- **Stored data**
==========
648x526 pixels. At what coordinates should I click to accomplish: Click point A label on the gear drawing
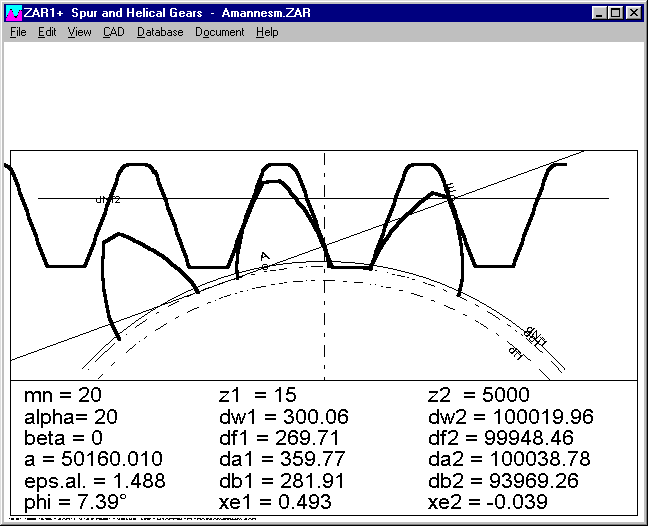[x=264, y=257]
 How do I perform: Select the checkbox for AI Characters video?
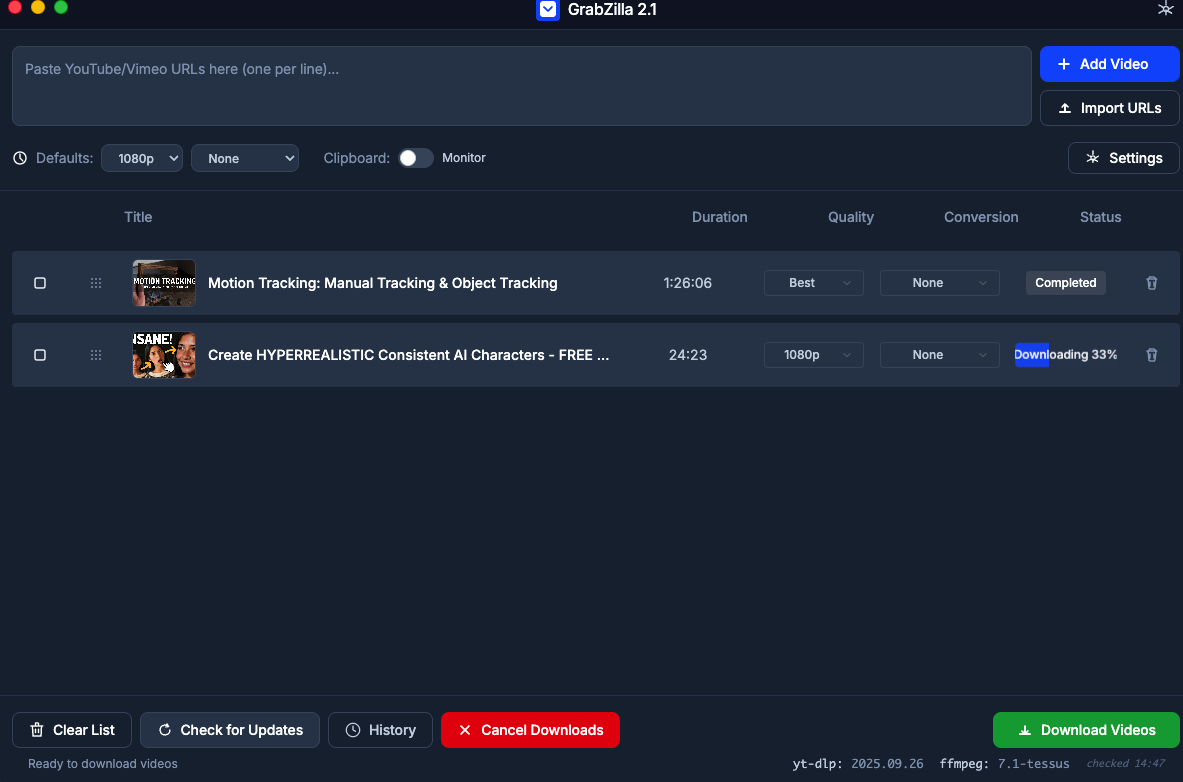[x=40, y=355]
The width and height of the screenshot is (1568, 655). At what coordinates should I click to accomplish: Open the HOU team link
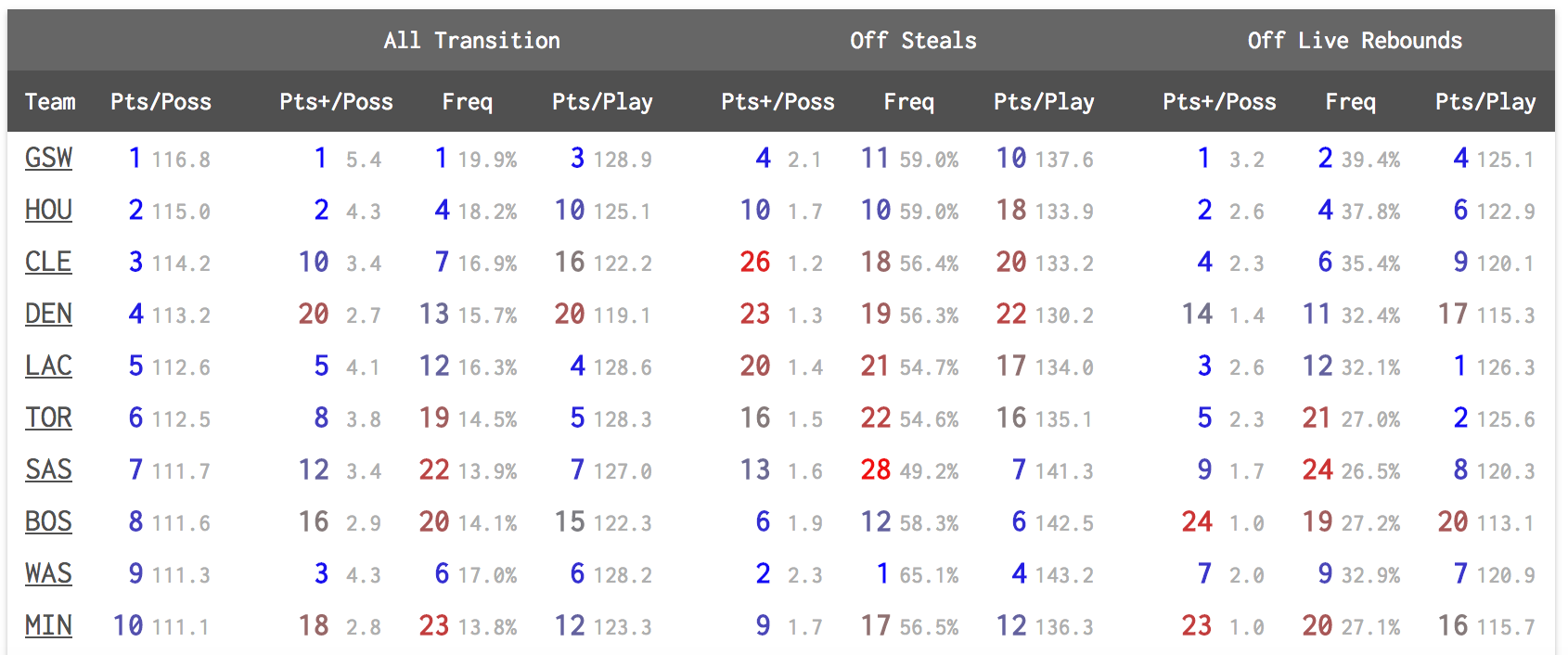pos(48,211)
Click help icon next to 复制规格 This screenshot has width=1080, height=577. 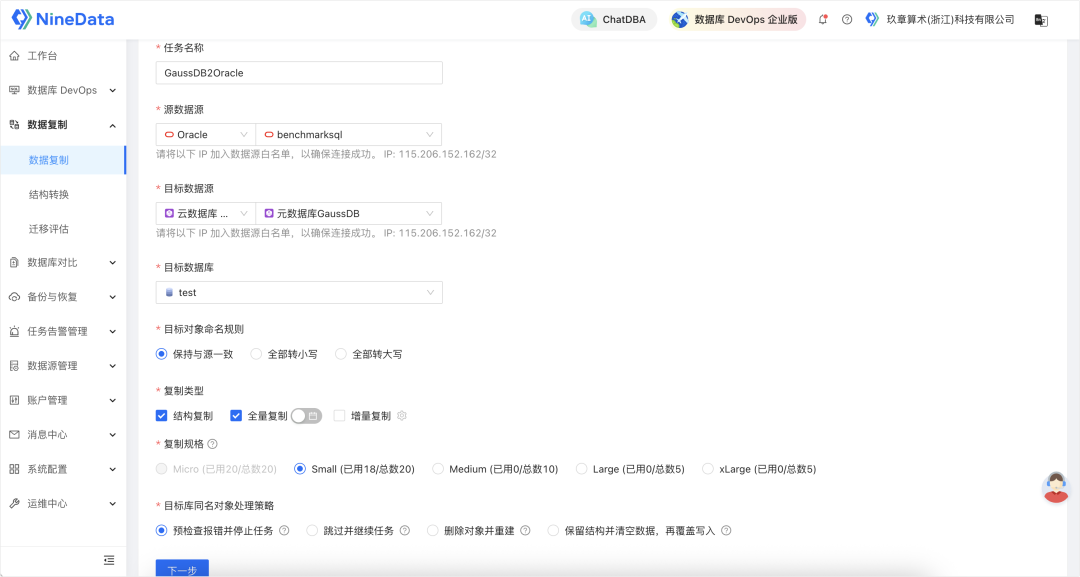tap(212, 443)
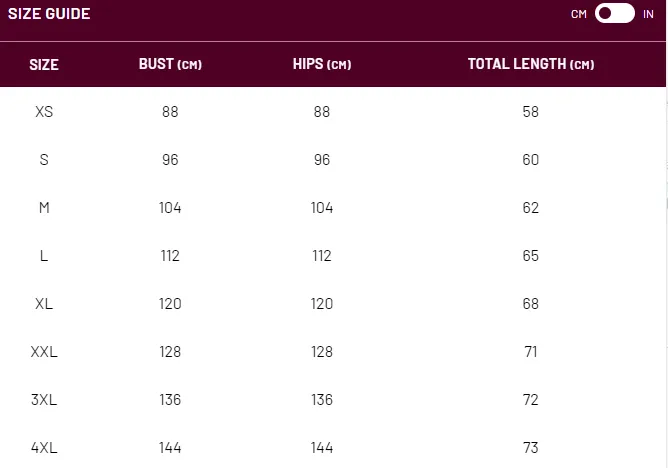668x468 pixels.
Task: Select the XXL size row label
Action: [44, 352]
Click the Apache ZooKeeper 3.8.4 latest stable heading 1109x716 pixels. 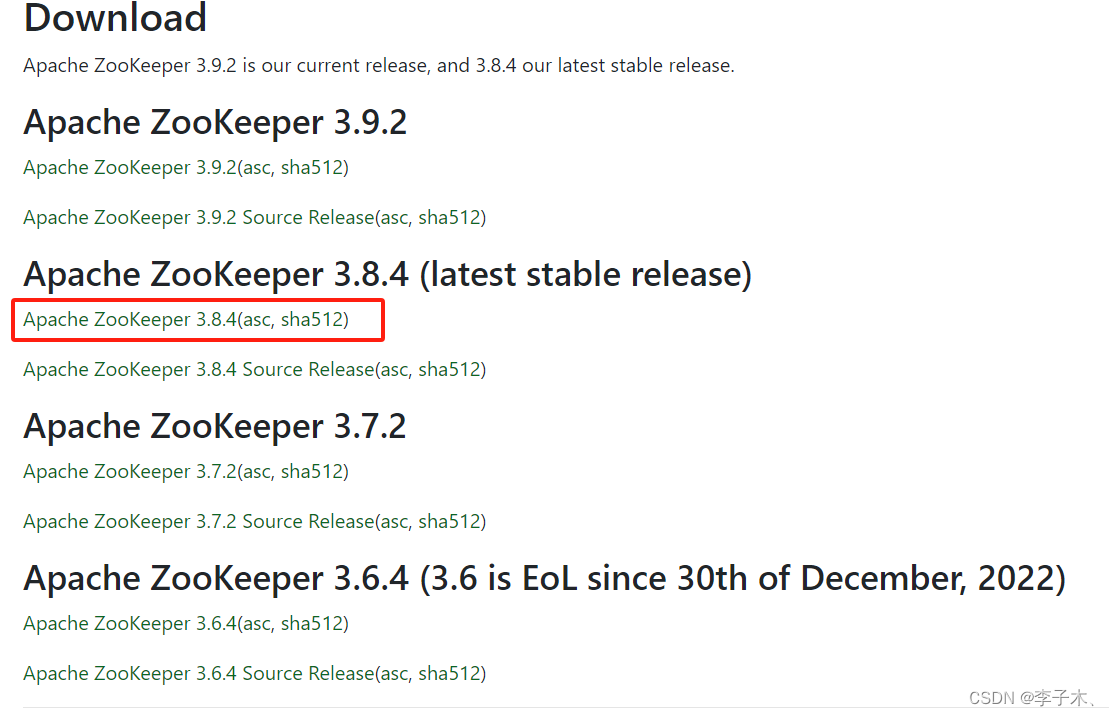(x=388, y=275)
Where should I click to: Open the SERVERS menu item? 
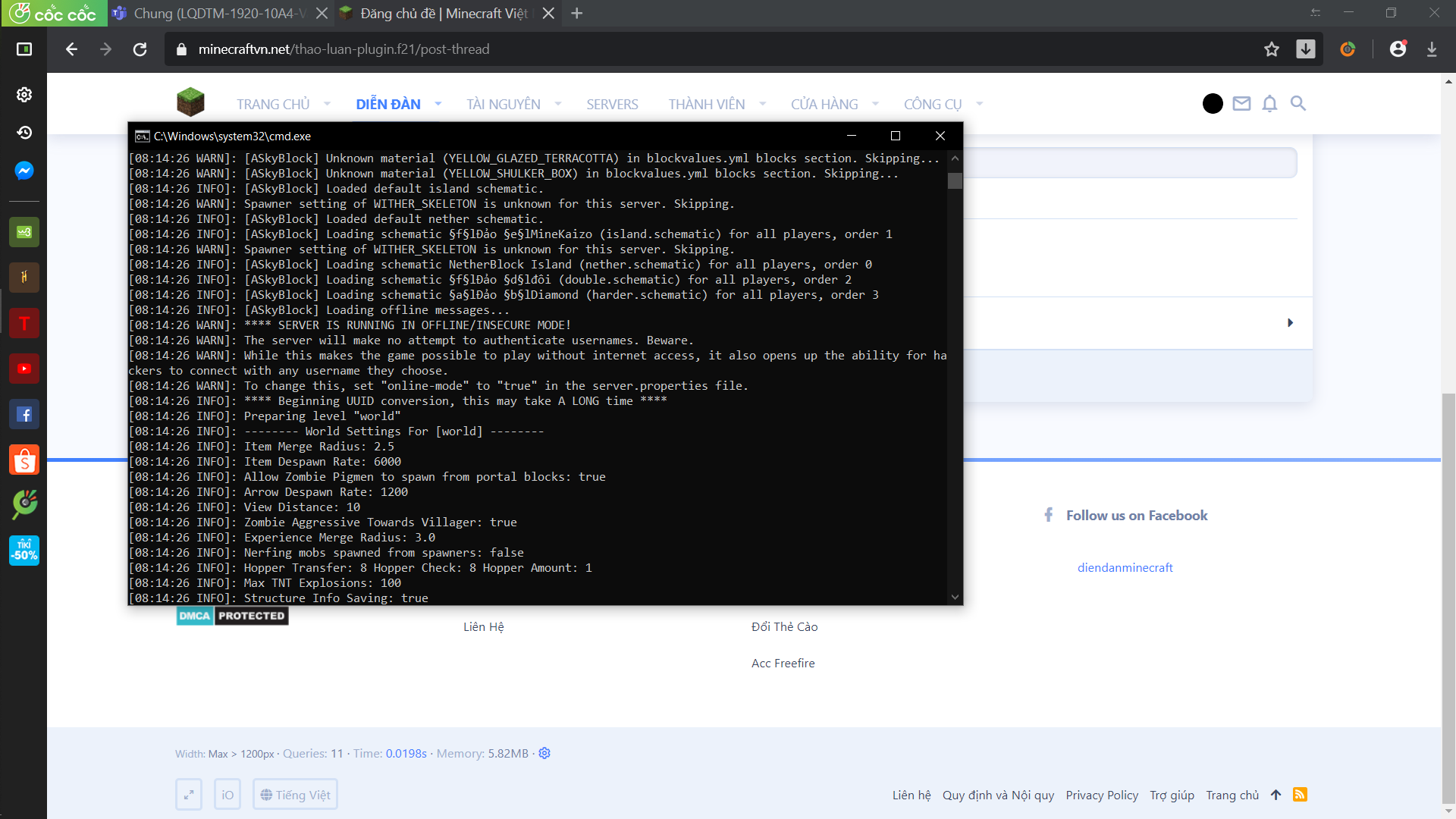point(612,104)
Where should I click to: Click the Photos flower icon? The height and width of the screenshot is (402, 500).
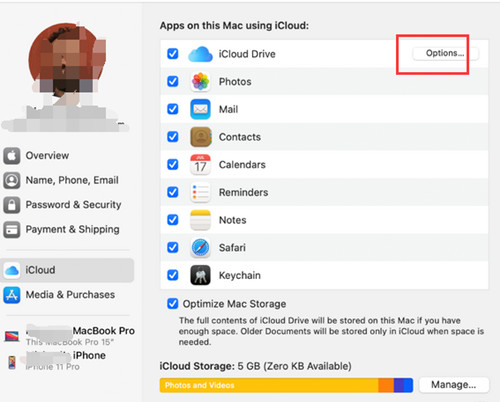click(x=200, y=81)
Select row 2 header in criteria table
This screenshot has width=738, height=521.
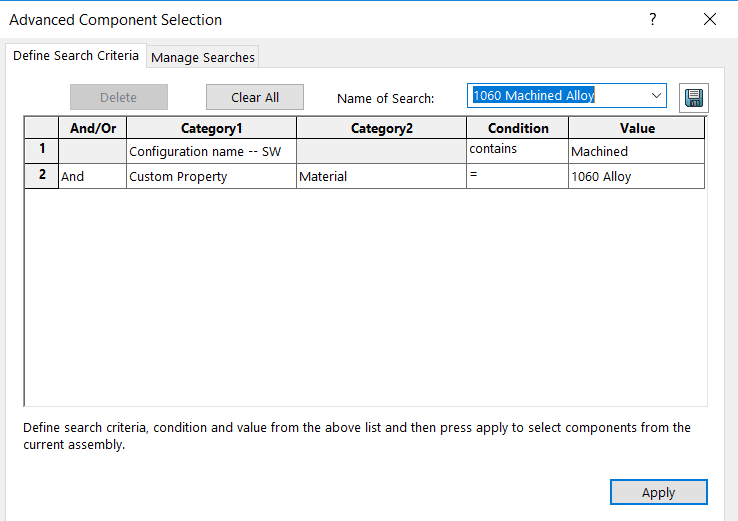coord(41,175)
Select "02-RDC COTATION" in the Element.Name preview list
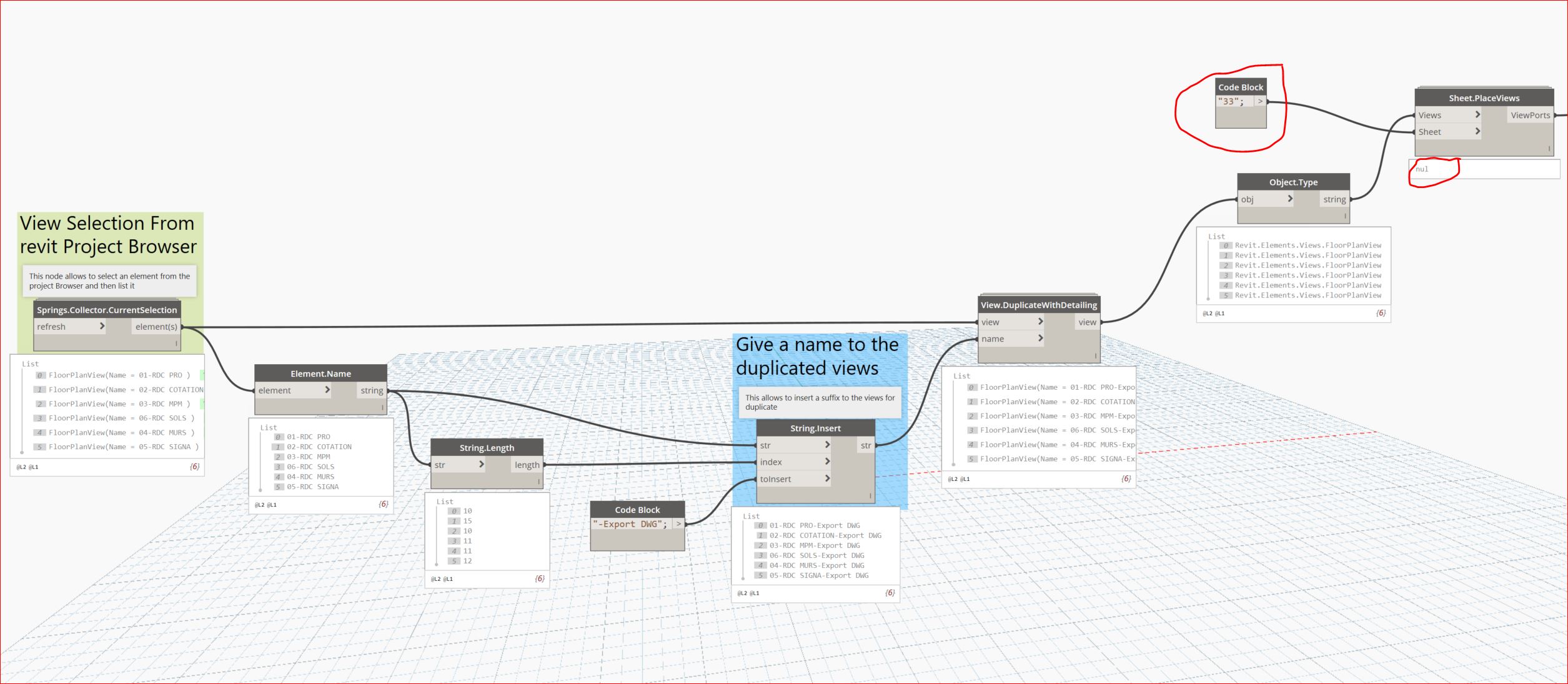This screenshot has width=1568, height=684. click(319, 447)
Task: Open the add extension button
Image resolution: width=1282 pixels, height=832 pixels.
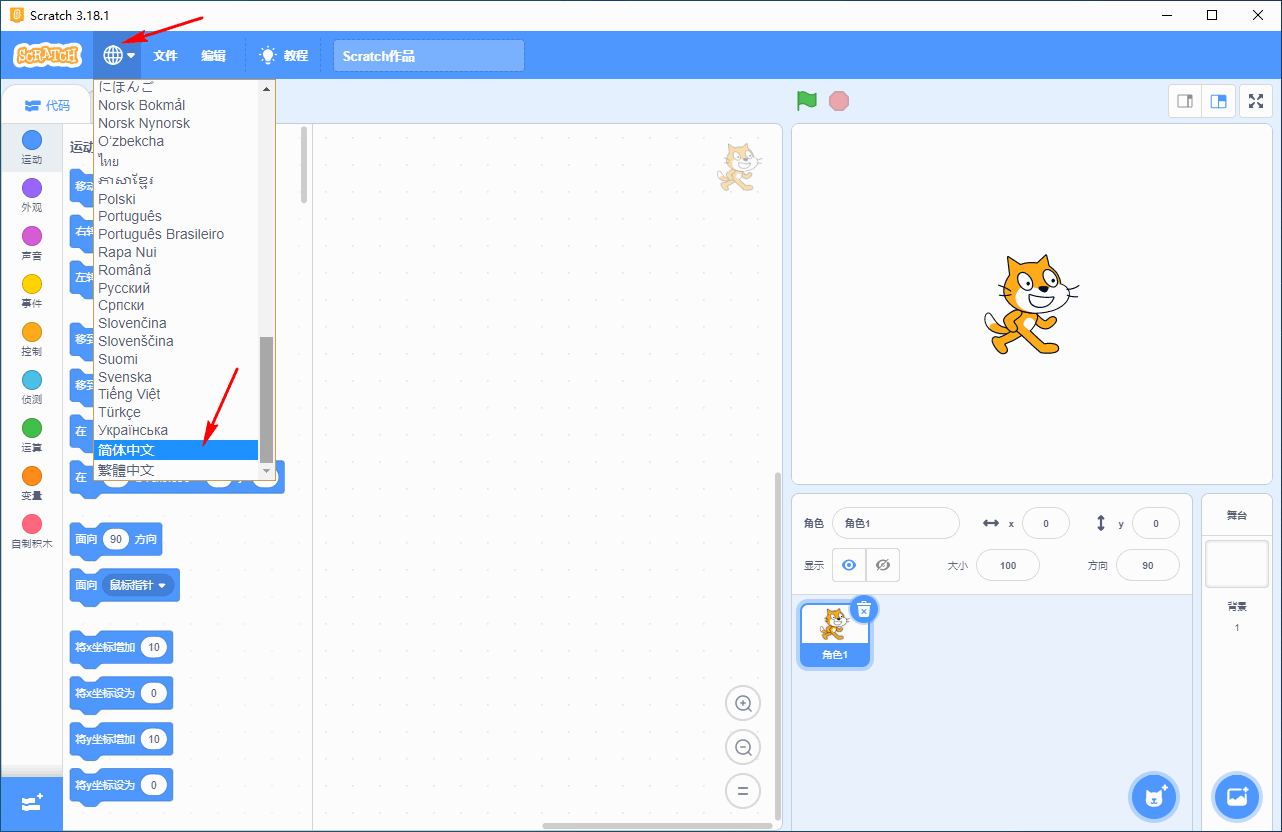Action: [32, 803]
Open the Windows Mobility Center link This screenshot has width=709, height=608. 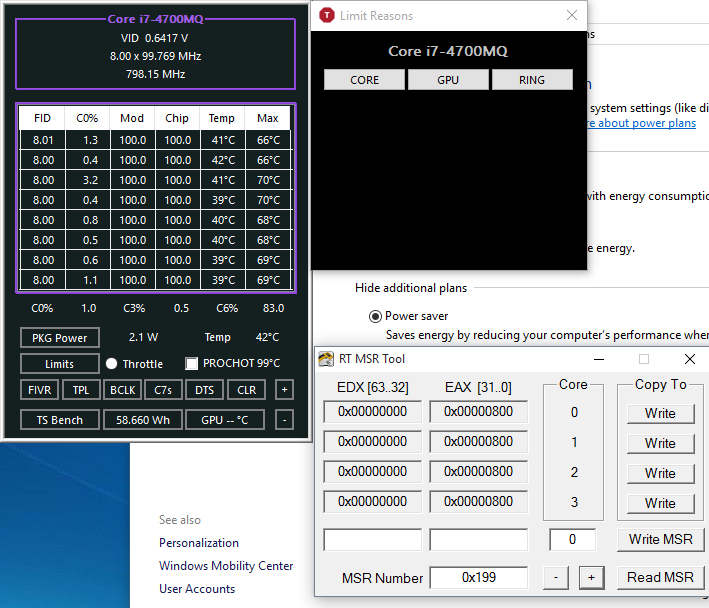[226, 566]
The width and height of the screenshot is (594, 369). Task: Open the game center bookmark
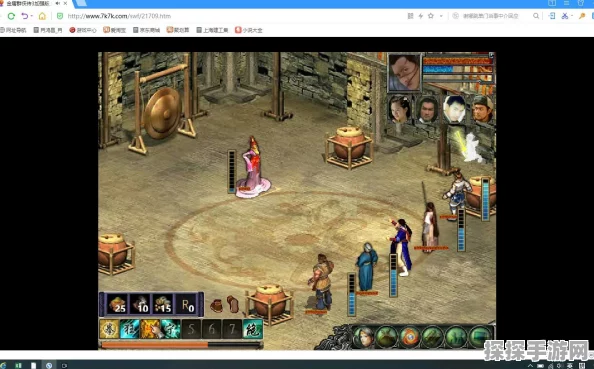[83, 30]
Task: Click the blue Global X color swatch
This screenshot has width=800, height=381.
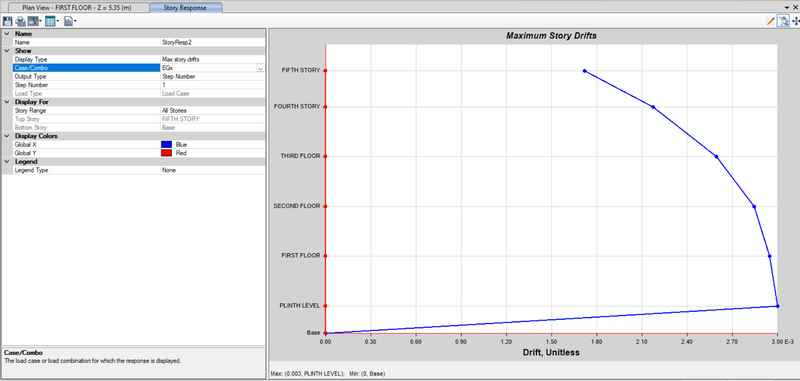Action: coord(166,145)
==========
- **Task brief**
Render the material as a Markdown table with the columns Row and Line, starting at the line that contains "Select row 2 header in criteria table" and ending at the line that contains "This screenshot has width=1568, height=684.", both included. Number each line, skip blank lines, and omit the pictures.

- **Answer to the problem**
| Row | Line |
|---|---|
| 1 | Select row 2 header in criteria table |
| 2 | This screenshot has width=738, height=521. |
| 3 | coord(41,175) |
| 4 | Select "02-RDC COTATION" in the Element.Name preview list |
| 5 | This screenshot has width=1568, height=684. click(319, 447) |